Exercise data below:
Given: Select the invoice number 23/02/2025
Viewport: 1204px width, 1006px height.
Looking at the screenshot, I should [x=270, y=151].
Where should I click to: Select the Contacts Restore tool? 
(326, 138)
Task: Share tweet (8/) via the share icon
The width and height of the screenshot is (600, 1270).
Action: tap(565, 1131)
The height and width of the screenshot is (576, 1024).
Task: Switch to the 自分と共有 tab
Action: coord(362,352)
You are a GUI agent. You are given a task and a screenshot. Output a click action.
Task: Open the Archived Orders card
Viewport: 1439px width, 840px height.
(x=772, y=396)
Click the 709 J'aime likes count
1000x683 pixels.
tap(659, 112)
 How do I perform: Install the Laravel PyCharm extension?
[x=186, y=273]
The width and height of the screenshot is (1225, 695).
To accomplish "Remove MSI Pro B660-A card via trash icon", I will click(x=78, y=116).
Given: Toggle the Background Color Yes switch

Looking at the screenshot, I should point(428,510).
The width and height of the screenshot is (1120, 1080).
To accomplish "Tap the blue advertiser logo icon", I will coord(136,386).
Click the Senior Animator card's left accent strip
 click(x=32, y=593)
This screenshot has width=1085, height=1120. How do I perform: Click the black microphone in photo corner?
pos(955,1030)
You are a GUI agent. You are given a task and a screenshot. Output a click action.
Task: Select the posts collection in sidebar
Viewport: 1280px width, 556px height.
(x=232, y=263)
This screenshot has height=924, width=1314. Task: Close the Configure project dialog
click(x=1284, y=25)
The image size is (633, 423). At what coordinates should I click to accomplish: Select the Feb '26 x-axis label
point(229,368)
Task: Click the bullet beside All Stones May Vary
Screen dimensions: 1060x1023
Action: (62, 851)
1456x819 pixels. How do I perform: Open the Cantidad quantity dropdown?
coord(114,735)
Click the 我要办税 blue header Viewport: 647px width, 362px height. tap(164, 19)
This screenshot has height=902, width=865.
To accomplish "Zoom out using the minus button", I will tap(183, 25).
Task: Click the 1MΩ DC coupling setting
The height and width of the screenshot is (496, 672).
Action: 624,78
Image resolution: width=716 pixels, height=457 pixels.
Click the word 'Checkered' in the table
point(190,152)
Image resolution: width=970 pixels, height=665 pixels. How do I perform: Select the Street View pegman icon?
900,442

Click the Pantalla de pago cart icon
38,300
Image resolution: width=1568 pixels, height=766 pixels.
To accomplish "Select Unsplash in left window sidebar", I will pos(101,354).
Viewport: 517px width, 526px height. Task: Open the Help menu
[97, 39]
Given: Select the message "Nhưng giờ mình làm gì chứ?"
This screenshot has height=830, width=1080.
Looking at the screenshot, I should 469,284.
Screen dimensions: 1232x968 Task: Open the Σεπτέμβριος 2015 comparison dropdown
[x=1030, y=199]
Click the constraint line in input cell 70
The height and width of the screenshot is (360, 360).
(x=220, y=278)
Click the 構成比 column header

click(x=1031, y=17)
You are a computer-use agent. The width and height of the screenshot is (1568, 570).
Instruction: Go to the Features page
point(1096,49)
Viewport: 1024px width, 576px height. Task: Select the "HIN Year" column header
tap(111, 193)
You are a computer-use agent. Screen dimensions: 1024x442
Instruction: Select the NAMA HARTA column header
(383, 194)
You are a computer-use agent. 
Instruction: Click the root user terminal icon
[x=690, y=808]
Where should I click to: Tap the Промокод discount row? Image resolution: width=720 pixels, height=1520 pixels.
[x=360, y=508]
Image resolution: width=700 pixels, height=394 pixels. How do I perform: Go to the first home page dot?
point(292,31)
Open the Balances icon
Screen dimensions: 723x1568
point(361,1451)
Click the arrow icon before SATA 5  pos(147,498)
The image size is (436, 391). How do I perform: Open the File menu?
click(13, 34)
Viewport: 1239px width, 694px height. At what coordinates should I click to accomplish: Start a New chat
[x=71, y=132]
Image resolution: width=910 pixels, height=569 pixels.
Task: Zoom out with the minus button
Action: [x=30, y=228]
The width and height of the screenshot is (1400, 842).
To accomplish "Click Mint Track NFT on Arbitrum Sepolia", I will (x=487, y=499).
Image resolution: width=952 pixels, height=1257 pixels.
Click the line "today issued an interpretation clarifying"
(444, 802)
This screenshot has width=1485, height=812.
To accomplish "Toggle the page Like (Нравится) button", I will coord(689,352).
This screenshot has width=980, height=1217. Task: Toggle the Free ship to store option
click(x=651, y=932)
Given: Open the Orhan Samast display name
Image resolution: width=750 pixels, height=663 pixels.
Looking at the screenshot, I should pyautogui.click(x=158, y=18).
End of Exercise data.
Task instructions: Repeat the data in full, exactly as supplied.

Exercise solution:
Given: Select the invoice number 23/02/2025
Viewport: 1204px width, 1006px height.
Looking at the screenshot, I should [x=270, y=151].
Where should I click to: Select the Contacts Restore tool? 
(326, 138)
Task: Share tweet (8/) via the share icon
The width and height of the screenshot is (600, 1270).
Action: tap(565, 1131)
The height and width of the screenshot is (576, 1024).
Task: Switch to the 自分と共有 tab
Action: coord(362,352)
You are a GUI agent. You are given a task and a screenshot. Output a click action.
Task: Open the Archived Orders card
Viewport: 1439px width, 840px height.
(x=772, y=396)
Click the 709 J'aime likes count
1000x683 pixels.
tap(659, 112)
 How do I perform: Install the Laravel PyCharm extension?
[x=186, y=273]
The width and height of the screenshot is (1225, 695).
To accomplish "Remove MSI Pro B660-A card via trash icon", I will click(x=78, y=116).
Given: Toggle the Background Color Yes switch

Looking at the screenshot, I should point(428,510).
The width and height of the screenshot is (1120, 1080).
To accomplish "Tap the blue advertiser logo icon", I will coord(136,386).
Click the Senior Animator card's left accent strip
 click(x=32, y=593)
This screenshot has width=1085, height=1120. How do I perform: Click the black microphone in photo corner?
pos(955,1030)
You are a GUI agent. You are given a task and a screenshot. Output a click action.
Task: Select the posts collection in sidebar
Viewport: 1280px width, 556px height.
(x=232, y=263)
This screenshot has height=924, width=1314. Task: Close the Configure project dialog
click(x=1284, y=25)
The image size is (633, 423). At what coordinates should I click to accomplish: Select the Feb '26 x-axis label
point(229,368)
Task: Click the bullet beside All Stones May Vary
Screen dimensions: 1060x1023
Action: (62, 851)
1456x819 pixels. How do I perform: Open the Cantidad quantity dropdown?
coord(114,735)
Click the 我要办税 blue header Viewport: 647px width, 362px height. tap(164, 19)
This screenshot has height=902, width=865.
To accomplish "Zoom out using the minus button", I will tap(183, 25).
Task: Click the 1MΩ DC coupling setting
The height and width of the screenshot is (496, 672).
Action: 624,78
Image resolution: width=716 pixels, height=457 pixels.
Click the word 'Checkered' in the table
point(190,152)
Image resolution: width=970 pixels, height=665 pixels. How do I perform: Select the Street View pegman icon?
900,442

Click the Pantalla de pago cart icon
38,300
Image resolution: width=1568 pixels, height=766 pixels.
To accomplish "Select Unsplash in left window sidebar", I will pos(101,354).
Viewport: 517px width, 526px height. Task: Open the Help menu
[97, 39]
Given: Select the message "Nhưng giờ mình làm gì chứ?"
This screenshot has height=830, width=1080.
Looking at the screenshot, I should 469,284.
Screen dimensions: 1232x968 Task: Open the Σεπτέμβριος 2015 comparison dropdown
[x=1030, y=199]
Click the constraint line in input cell 70
The height and width of the screenshot is (360, 360).
(x=220, y=278)
Click the 構成比 column header

click(x=1031, y=17)
You are a computer-use agent. The width and height of the screenshot is (1568, 570).
Instruction: Go to the Features page
point(1096,49)
Viewport: 1024px width, 576px height. Task: Select the "HIN Year" column header
tap(111, 193)
You are a computer-use agent. Screen dimensions: 1024x442
Instruction: Select the NAMA HARTA column header
(383, 194)
You are a computer-use agent. 
Instruction: Click the root user terminal icon
[x=690, y=808]
Where should I click to: Tap the Промокод discount row? Image resolution: width=720 pixels, height=1520 pixels.
[x=360, y=508]
Image resolution: width=700 pixels, height=394 pixels. How do I perform: Go to the first home page dot?
point(292,31)
Open the Balances icon
Screen dimensions: 723x1568
point(361,1451)
Click the arrow icon before SATA 5  pos(147,498)
The image size is (436, 391). How do I perform: Open the File menu?
click(13, 34)
Viewport: 1239px width, 694px height. At what coordinates should I click to accomplish: Start a New chat
[x=71, y=132]
Image resolution: width=910 pixels, height=569 pixels.
Task: Zoom out with the minus button
Action: [x=30, y=228]
The width and height of the screenshot is (1400, 842).
To accomplish "Click Mint Track NFT on Arbitrum Sepolia", I will (x=487, y=499).
Image resolution: width=952 pixels, height=1257 pixels.
Click the line "today issued an interpretation clarifying"
(444, 802)
This screenshot has width=1485, height=812.
To accomplish "Toggle the page Like (Нравится) button", I will coord(689,352).
This screenshot has width=980, height=1217. Task: Toggle the Free ship to store option
click(x=651, y=932)
Given: Open the Orhan Samast display name
Image resolution: width=750 pixels, height=663 pixels.
Looking at the screenshot, I should pyautogui.click(x=158, y=18).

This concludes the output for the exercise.